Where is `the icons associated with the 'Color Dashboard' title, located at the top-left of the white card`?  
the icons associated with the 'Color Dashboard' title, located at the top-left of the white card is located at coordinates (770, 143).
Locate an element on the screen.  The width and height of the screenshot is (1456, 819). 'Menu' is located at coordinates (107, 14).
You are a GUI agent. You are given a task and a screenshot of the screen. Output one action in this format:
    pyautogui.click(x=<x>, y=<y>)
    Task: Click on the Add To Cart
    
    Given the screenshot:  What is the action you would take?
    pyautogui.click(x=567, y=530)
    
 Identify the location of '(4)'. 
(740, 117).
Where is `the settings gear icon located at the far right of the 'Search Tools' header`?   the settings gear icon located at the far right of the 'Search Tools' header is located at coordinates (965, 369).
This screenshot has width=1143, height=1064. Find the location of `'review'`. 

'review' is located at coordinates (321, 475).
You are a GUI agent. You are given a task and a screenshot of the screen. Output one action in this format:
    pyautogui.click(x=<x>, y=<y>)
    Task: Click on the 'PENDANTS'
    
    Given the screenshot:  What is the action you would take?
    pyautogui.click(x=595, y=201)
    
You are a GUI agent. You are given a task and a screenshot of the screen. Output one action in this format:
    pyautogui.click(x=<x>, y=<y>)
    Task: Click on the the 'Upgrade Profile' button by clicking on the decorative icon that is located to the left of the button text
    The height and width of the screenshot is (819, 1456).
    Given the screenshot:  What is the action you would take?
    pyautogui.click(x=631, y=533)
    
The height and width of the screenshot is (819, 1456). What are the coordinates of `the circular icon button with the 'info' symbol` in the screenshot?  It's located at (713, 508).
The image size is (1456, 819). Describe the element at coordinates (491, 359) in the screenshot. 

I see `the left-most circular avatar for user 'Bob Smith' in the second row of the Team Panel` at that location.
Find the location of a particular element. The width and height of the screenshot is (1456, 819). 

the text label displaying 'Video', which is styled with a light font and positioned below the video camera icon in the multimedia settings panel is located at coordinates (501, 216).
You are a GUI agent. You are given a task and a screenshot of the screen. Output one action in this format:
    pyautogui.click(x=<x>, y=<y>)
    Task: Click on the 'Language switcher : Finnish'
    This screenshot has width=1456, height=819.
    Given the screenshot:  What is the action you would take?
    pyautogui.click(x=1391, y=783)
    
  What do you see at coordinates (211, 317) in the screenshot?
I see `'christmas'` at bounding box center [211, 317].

Job. Copy out all of the records above, putting "screen assistant" wherever "GUI agent" appears and leaving everything else as it is.

Result.
Where is `the icons associated with the 'Color Dashboard' title, located at the top-left of the white card`?  
the icons associated with the 'Color Dashboard' title, located at the top-left of the white card is located at coordinates (770, 143).
Locate an element on the screen.  The width and height of the screenshot is (1456, 819). 'Menu' is located at coordinates (107, 14).
You are a screen assistant. You are given a task and a screenshot of the screen. Output one action in this format:
    pyautogui.click(x=<x>, y=<y>)
    Task: Click on the Add To Cart
    
    Given the screenshot:  What is the action you would take?
    pyautogui.click(x=567, y=530)
    
 Identify the location of '(4)'. 
(740, 117).
Where is `the settings gear icon located at the far right of the 'Search Tools' header`?   the settings gear icon located at the far right of the 'Search Tools' header is located at coordinates (965, 369).
This screenshot has width=1143, height=1064. Find the location of `'review'`. 

'review' is located at coordinates (321, 475).
You are a screen assistant. You are given a task and a screenshot of the screen. Output one action in this format:
    pyautogui.click(x=<x>, y=<y>)
    Task: Click on the 'PENDANTS'
    
    Given the screenshot:  What is the action you would take?
    pyautogui.click(x=595, y=201)
    
You are a screen assistant. You are given a task and a screenshot of the screen. Output one action in this format:
    pyautogui.click(x=<x>, y=<y>)
    Task: Click on the the 'Upgrade Profile' button by clicking on the decorative icon that is located to the left of the button text
    The height and width of the screenshot is (819, 1456).
    Given the screenshot:  What is the action you would take?
    pyautogui.click(x=631, y=533)
    
The height and width of the screenshot is (819, 1456). What are the coordinates of `the circular icon button with the 'info' symbol` in the screenshot?  It's located at (713, 508).
The image size is (1456, 819). Describe the element at coordinates (491, 359) in the screenshot. 

I see `the left-most circular avatar for user 'Bob Smith' in the second row of the Team Panel` at that location.
Find the location of a particular element. The width and height of the screenshot is (1456, 819). 

the text label displaying 'Video', which is styled with a light font and positioned below the video camera icon in the multimedia settings panel is located at coordinates (501, 216).
You are a screen assistant. You are given a task and a screenshot of the screen. Output one action in this format:
    pyautogui.click(x=<x>, y=<y>)
    Task: Click on the 'Language switcher : Finnish'
    This screenshot has width=1456, height=819.
    Given the screenshot:  What is the action you would take?
    pyautogui.click(x=1391, y=783)
    
  What do you see at coordinates (211, 317) in the screenshot?
I see `'christmas'` at bounding box center [211, 317].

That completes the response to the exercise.